LLMForge is a powerful Python package for text generation and reinforcement learning self-improvement with large language models. Built on PyTorch, it supports CPU, GPU (CUDA), MPS (Apple Silicon), and TPU devices.

Key Features

  • Multi-Device Support: Run models on CPU, CUDA GPUs, Apple MPS, or TPU with automatic device detection
  • Massive Model Support: Handle 400B+ parameter models with 4-bit quantization and intelligent offloading
  • Tensor Parallelism: Auto-shard large models across multiple devices
  • RL Self-Improvement: Improve outputs without fine-tuning using:
    • Self-critique (model critiques its own output)
    • Best-of-N sampling (generate N candidates, pick the best)
    • Iterative refinement (critique → improve → repeat)
    • Chain-of-thought verification
  • Streaming Generation: Real-time token streaming with stop word support
  • Hugging Face Integration: Easily use thousands of LLMs from the Hugging Face Hub
  • Thinking Filter: Filter model's internal reasoning (<think> / </think> tags)

Installation

With pip:

pip install llmforge

With uv:

uv pip install llmforge

From source:

git clone https://github.com/ZandrixAI/llmforge.git
cd llmforge
pip install -e .

Quick Start

Python API

from llmforge import InferenceEngine

# Create inference engine
engine = InferenceEngine("Qwen/Qwen3-0.6B")

# Streaming generation
print("Model: ", end="", flush=True)
for text in engine.generate("Explain quantum computing.", max_tokens=200):
    print(text, end="", flush=True)
print()

# Non-streaming
response = engine.generate(
    "What is Python?",
    max_tokens=100,
    temperature=0.7,
    top_p=0.9,
    stream=False
)
print(response)

RL Self-Improvement

from llmforge import RLEngine

# Create RL engine directly
rl = RLEngine("Qwen/Qwen3-0.6B")

# Generate with self-improvement
print("Model: ", end="", flush=True)
for text in rl.generate(
    "Explain gravity.",
    strategy="self_critique",
    max_tokens=200
):
    print(text, end="", flush=True)
print()

# Score text quality
scores = rl.score("Your generated text here", reference="Original prompt")
print(f"Quality scores: {scores}")

Chat API

from llmforge import InferenceEngine

engine = InferenceEngine("Qwen/Qwen3-0.6B")

messages = [
    {"role": "system", "content": "You are a helpful assistant."},
    {"role": "user", "content": "What is 2+2?"},
]

for text in engine.chat(messages, max_tokens=50):
    print(text, end="", flush=True)

Command Line

# Generate text
llmforge generate --model Qwen/Qwen3-0.6B --prompt "Hello, how are you?"

# Chat REPL
llmforge chat --model Qwen/Qwen3-0.6B

# Quantize and run large models
llmforge generate --model meta-llama/Llama-3-70B --bits 4

Configuration Options

Device Selection

from llmforge import InferenceEngine

# Auto-detect (default)
engine = InferenceEngine("Qwen/Qwen3-0.6B")

# Force specific device
engine = InferenceEngine("Qwen/Qwen3-0.6B", device="cuda")   # NVIDIA GPU
engine = InferenceEngine("Qwen/Qwen3-0.6B", device="mps")     # Apple Silicon
engine = InferenceEngine("Qwen/Qwen3-0.6B", device="cpu")    # CPU

Quantization & Offloading

from llmforge import InferenceEngine

# 4-bit quantization (reduces size by 4x)
engine = InferenceEngine("meta-llama/Llama-3-8B", bits=4)

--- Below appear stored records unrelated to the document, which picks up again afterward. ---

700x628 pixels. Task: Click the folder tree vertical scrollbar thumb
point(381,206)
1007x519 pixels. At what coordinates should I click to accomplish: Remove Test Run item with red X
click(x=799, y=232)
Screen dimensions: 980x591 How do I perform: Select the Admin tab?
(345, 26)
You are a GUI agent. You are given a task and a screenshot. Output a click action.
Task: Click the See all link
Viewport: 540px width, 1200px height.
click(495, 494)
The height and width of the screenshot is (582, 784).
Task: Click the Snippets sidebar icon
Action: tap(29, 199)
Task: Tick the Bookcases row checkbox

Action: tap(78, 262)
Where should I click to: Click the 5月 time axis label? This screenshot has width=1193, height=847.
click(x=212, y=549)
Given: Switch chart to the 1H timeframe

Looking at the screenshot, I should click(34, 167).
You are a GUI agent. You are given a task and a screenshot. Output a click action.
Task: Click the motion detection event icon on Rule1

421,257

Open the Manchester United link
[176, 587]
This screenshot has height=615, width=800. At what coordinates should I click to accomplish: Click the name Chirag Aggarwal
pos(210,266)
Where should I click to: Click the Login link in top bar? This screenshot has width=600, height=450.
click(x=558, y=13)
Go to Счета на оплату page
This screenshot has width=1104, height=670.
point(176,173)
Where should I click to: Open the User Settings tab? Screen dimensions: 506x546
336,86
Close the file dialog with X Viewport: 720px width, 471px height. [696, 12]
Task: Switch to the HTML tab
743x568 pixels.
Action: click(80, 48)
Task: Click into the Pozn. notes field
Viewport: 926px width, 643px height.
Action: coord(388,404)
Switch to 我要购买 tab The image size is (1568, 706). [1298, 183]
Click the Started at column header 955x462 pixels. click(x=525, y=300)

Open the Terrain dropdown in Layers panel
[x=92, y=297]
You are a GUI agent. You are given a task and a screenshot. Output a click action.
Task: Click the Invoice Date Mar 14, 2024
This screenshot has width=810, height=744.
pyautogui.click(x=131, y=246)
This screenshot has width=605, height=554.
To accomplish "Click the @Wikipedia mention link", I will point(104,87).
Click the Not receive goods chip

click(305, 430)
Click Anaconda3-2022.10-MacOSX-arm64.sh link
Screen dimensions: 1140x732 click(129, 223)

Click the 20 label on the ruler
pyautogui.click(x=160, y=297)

# Layer offloading for massive models (GPU ↔ CPU)
engine = InferenceEngine("meta-llama/Llama-3-70B", bits=4, offload=True)

# Use Accelerate for disk offloading
engine = InferenceEngine.from_pretrained(
    "meta-llama/Llama-3-405B",
    bits=4,
    use_accelerate=True
)

Generation Parameters

response = engine.generate(
    prompt="Your prompt here",
    max_tokens=512,           # Maximum tokens to generate
    temperature=0.7,          # Sampling temperature (0 = greedy)
    top_p=0.9,                # Nucleus sampling threshold
    top_k=50,                 # Top-k sampling
    repetition_penalty=1.1,   # Penalty for repeated tokens
    stop_words=["\n\n"],      # Stop on these strings
    enable_thinking=True,     # Show model's reasoning
    stream=True,              # Stream tokens
)

Architecture

BaseEngine
├── Device detection, model loading
├── Quantization (4-bit, 8-bit)
├── Tensor parallelism
├── KV cache management
│
└── InferenceEngine
    ├── Sampling (top-k, top-p, temperature)
    ├── Stop words, thinking filter
    ├── Streaming generation
    └── Chat API
        │
        └── RLEngine
            ├── QualityScorer (NLTK-based)
            ├── Best-of-N strategy
            ├── Self-critique strategy
            ├── Iterative refinement
            └── Chain-of-thought verification

Requirements

  • Python 3.8+
  • PyTorch 2.0+
  • transformers 5.0+
  • Additional dependencies listed in pyproject.toml

Examples

See the tests/ directory for example scripts:

  • quick_run.py - Basic inference
  • test_engine.py - Full engine API test
  • test_rl.py - RL self-improvement demo
  • test_devices.py - Multi-device support
  • test_quant_offload.py - Quantization and offloading

Acknowledgements

LLMForge is built upon the pioneering work of the MLX Community and draws significant inspiration from mlx-lm. We are grateful for their contributions to democratizing LLM inference on Apple Silicon.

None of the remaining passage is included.